At a mean follow-up of 21 months, the rivaroxaban plus aspirin group had lower incidence of the primary efficacy outcome vs. the aspirin-alone group (5.1% vs. 6.9%; HR = 0.72; 95% CI, 0.57-0.9).

Compared with the aspirin-alone group, the rivaroxaban plus aspirin group also had fewer major adverse limb events (1.2% vs. 2.2%; HR = 0.54; 95% CI, 0.35-0.84) and major amputations (0.2% vs. 0.7%; HR = 0.3; 95% CI, 0.11-0.8). Compared with the aspirin-alone group, major bleeding was higher in the rivaroxaban plus aspirin group (HR = 1.61; 95% CI, 1.12-2.31). There were no significant differences between the groups in fatal or critical organ bleeding.

The composite net-clinical-benefit outcome occurred in 6.3% of patients in the rivaroxaban plus aspirin group vs. 9% of the aspirin-alone group (HR = 0.69; 95% CI, 0.56-0.85). – by Darlene Dobkowski

References:

Anand SS, et al.

Eikelboom JW, et al. Late Breaking Clinical Trials 1. Both presented at: European Society of Cardiology Congress; August 26-30, 2017; Barcelona, Spain.

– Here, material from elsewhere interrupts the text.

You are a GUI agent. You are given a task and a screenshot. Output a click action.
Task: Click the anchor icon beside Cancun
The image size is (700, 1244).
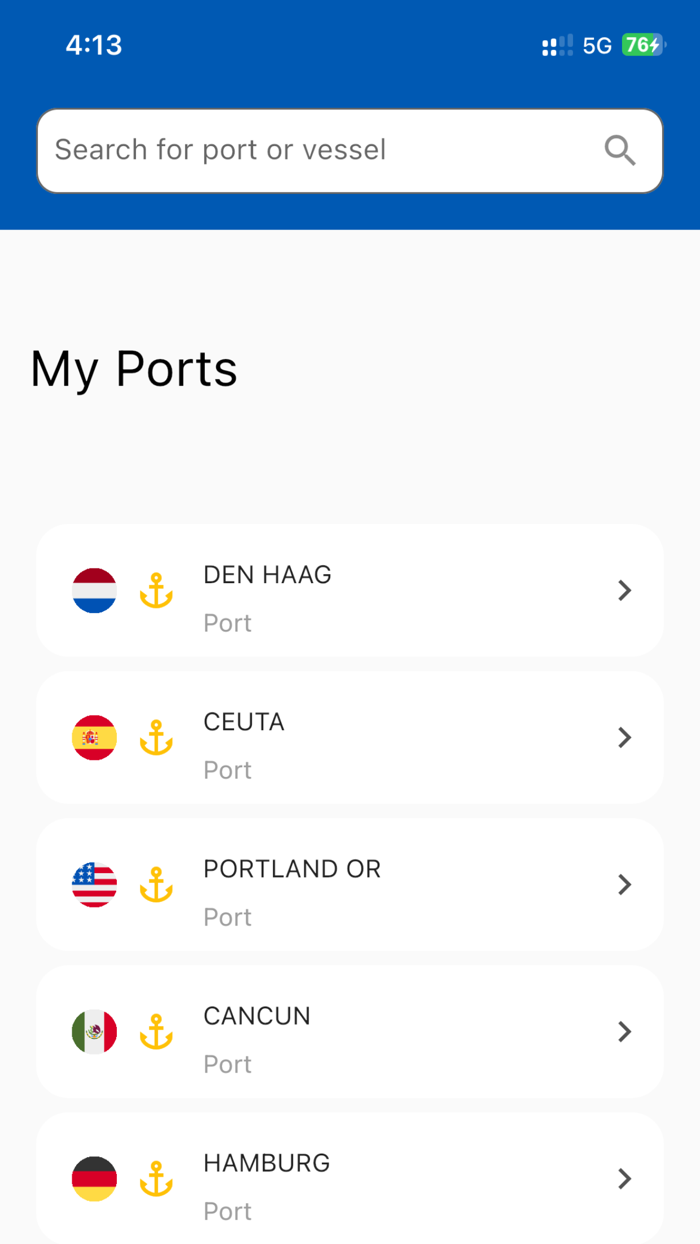156,1032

Eikelboom JW, et al. N Engl J Med. 2017;doi:10.1056/NEJMoa1709118.

Disclosure: The study was funded by Bayer. Eikelboom reports that he has received grants and personal fees from AstraZeneca, Bayer, Boehringer Ingelheim, Bristol-Myers Squibb/Pfizer, Daiichi Sankyo, Eli Lilly, Glaxo Smith Kline, Janssen and Sanofi Aventis. Anand reports that she has received speaking honoraria from various pharmaceutical companies. Please see the full study report for all other authors’ relevant financial disclosures.

    Perspective
    C. Michael Valentine

    C. Michael Valentine

    The COMPASS findings potentially change clinical therapy and could even change guidelines due to rivaroxaban successfully lowering major adverse CV events and major adverse limb events by 31%. This is very exciting, even though we did not see an impressive reduction in MI.

    As expected, there was an increase in bleeding associated with rivaroxaban, but no increase in fatal or critical organ bleeding.

    Many of us would have liked to have seen a fourth arm in the trial of clopidogrel plus aspirin. If rivaroxaban plus aspirin had an advantage over clopidogrel plus aspirin, that would have made the results truly shattering. Nonetheless, these results are likely to help change practice.

    These findings should produce more trials, and spur more drug companies to develop therapies for vascular disease, given its increasing prevalence in the developing world.

    • C. Michael Valentine, MD, FACC
    • Cardiologist, Stroobants Cardiovascular Center Centra Health, Lynchburg, Virginia Vice President, American College of Cardiology

    Disclosures: Valentine reports he has no relevant financial disclosures.